Pixel coordinate grounding data
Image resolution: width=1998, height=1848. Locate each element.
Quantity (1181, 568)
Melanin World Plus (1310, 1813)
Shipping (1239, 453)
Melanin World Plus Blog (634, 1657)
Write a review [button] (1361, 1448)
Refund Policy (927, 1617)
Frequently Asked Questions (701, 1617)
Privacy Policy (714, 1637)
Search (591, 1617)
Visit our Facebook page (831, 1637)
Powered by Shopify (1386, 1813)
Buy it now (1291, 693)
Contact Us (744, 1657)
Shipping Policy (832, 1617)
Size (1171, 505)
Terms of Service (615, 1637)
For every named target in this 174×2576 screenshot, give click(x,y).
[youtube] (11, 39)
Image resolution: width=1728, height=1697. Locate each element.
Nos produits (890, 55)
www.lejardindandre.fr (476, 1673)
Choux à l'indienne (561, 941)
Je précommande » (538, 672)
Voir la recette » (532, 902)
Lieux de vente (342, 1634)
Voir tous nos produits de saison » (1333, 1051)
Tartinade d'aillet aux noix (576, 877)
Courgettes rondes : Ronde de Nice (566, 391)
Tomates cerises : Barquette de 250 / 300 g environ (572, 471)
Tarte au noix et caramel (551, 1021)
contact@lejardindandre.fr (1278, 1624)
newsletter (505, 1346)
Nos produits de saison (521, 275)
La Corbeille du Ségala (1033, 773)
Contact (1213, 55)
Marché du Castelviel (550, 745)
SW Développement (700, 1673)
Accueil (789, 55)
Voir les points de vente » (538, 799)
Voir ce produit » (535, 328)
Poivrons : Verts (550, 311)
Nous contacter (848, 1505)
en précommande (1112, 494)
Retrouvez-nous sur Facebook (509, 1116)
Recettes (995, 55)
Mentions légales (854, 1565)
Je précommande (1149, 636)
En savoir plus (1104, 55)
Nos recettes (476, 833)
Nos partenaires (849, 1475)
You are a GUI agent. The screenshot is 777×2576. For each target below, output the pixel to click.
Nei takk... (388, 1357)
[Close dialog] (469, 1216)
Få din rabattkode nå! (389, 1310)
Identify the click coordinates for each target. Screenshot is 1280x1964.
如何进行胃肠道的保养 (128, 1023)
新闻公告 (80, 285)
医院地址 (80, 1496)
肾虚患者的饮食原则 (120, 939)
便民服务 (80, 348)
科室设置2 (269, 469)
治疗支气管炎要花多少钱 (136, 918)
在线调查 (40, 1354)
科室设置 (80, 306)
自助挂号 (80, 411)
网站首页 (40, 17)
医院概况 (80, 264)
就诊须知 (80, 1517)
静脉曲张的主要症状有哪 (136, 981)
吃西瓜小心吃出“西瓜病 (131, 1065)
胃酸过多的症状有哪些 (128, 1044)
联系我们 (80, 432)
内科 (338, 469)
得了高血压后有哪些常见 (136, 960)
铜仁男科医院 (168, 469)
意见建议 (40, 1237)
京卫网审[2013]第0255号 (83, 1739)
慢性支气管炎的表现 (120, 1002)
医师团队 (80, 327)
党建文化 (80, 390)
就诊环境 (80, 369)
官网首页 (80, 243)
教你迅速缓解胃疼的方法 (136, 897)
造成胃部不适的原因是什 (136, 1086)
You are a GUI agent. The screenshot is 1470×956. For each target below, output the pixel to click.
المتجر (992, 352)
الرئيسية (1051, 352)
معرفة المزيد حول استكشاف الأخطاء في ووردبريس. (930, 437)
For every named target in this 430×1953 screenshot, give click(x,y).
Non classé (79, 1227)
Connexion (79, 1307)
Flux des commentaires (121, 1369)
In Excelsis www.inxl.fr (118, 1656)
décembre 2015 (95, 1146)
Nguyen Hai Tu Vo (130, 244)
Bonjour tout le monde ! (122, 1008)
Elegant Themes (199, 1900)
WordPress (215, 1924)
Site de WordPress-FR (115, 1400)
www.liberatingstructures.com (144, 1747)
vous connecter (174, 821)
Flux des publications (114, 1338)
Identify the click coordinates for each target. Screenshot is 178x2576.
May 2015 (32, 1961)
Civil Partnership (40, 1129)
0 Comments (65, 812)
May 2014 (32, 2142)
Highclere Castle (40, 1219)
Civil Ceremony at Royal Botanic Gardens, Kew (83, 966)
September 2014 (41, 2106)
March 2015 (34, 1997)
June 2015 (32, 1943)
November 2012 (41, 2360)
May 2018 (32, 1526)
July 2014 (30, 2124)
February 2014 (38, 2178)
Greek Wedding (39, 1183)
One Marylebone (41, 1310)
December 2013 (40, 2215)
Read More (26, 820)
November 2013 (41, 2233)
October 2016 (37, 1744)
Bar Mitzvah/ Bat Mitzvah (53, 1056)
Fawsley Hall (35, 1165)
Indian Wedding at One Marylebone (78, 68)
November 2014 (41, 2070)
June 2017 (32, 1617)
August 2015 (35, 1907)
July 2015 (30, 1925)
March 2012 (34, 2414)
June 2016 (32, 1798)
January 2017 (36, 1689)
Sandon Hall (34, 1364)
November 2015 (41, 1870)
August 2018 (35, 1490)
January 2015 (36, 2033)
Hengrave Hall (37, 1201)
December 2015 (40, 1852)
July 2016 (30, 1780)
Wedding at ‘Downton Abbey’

Required work — Report each line above that includes the string "height".

Result —
Image resolution: width=1998, height=1848. Locate each element.
Image resolution: width=1728, height=1697. Locate each element.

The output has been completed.